Another well-known surgical scalpel employs a blade with a resistive heating element which cuts the tissue and provides simultaneous hemostasis. Although these resistive elements can be readily brought to a suitably high and constant temperature in air prior to contacting tissues, as soon as portions of the blade come in contact with tissues, they are rapidly cooled. During surgery, non-predictable and continuously varying portions of the blade contact the tissues as they are being cut. As the blade cools, the tissue cutting and hemostasis become markedly less effective and tissue tends to adhere to the blade. If additional power is applied by conventional means to counteract this cooling, this additional power is selectively delivered to the uncooled portions of the blade, frequently resulting in excessive temperatures which may result in tissue damage and blade descruction. This results from the fact that in certain known resistively heated scalpels, the heating is a function of the current squared times the resistance (I.sup.2 R). In conventional metallic blades of this type, the higher the temperature of any blade portion, the greater its electrical resistance, and consequently the greater the incremental heating resulting from incremental power input.
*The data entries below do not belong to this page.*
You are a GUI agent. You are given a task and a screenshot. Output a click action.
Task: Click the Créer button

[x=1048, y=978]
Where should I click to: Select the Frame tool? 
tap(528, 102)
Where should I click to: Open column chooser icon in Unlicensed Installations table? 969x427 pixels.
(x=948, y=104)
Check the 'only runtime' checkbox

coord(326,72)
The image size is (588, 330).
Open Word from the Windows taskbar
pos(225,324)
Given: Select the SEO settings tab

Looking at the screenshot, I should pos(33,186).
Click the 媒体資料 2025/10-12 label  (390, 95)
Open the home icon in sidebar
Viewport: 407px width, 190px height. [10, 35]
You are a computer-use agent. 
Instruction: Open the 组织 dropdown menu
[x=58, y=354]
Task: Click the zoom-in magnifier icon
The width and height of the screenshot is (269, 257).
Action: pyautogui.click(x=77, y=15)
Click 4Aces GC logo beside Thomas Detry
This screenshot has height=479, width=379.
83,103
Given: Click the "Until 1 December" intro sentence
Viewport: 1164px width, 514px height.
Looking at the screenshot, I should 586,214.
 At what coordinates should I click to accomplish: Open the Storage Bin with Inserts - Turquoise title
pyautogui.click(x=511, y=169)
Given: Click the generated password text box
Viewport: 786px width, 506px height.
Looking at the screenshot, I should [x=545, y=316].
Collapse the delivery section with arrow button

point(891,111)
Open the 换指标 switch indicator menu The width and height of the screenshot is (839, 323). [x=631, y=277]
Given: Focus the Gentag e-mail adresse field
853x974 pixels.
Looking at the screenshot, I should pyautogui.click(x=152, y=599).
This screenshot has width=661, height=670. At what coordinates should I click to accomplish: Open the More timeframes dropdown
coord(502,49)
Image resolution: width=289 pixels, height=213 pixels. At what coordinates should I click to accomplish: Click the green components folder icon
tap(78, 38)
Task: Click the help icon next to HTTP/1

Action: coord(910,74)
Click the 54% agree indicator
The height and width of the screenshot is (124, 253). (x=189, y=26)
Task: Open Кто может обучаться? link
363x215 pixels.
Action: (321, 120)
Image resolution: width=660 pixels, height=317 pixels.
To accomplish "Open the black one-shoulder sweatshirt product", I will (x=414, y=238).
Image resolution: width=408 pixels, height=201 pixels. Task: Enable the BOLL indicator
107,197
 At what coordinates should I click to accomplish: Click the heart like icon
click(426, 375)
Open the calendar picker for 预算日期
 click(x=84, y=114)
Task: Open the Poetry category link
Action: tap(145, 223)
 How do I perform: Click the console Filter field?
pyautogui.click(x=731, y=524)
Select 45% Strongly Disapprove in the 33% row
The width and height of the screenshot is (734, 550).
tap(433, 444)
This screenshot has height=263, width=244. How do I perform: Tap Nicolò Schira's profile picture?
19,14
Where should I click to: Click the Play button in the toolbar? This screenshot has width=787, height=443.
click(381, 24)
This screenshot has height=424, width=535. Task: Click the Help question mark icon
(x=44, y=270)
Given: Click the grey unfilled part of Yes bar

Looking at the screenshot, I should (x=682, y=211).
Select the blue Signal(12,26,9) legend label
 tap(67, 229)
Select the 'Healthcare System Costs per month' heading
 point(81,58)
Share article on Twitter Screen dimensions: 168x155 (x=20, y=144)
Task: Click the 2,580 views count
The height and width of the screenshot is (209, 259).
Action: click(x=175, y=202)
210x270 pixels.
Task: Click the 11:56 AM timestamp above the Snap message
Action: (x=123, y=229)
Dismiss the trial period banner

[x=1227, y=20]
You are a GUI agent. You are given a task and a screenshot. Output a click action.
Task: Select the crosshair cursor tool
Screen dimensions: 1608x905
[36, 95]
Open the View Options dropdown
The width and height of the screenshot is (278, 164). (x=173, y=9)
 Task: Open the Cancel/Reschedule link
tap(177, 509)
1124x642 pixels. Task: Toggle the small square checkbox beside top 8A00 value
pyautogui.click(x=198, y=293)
It is generally recognized that to seal tissues and effect hemostasis it is desirable to operate at a temperature between 300.degree. C. and 1000.degree. C. And for reasons noted above, it is desirable that electrothermal hemostatic surgical cutting instruments include a mechanism by which power is selectively delivered to those portions of the blade that are cooled by tissue contact so that the cutting edge may be maintained at a substantially uniform operating temperature within the desired optimal range. Recently, hemostatic scalpels have been described (see, for example, U.S. Pat. Nos. 3,768,482 and 3,826,263) in which the temperature-controlling mechanisms include resistive heating elements disposed on the surface of the scalpel blade. However, such instruments require precision in fabricating the dimensions of the heating elements to obtain the desired resistances. And such resistive heating elements may be subjected to variations in resistance during use, as tissue juices and proteins become deposited upon the surface of the blade.